Dataset content:

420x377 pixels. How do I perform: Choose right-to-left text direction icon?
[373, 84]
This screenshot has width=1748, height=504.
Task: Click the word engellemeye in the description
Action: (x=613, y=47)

Given exercise: Please print every one of the entries above again, word for word, without changing anything.

Result below:
420x377 pixels. How do I perform: Choose right-to-left text direction icon?
[373, 84]
This screenshot has width=1748, height=504.
Task: Click the word engellemeye in the description
Action: (x=613, y=47)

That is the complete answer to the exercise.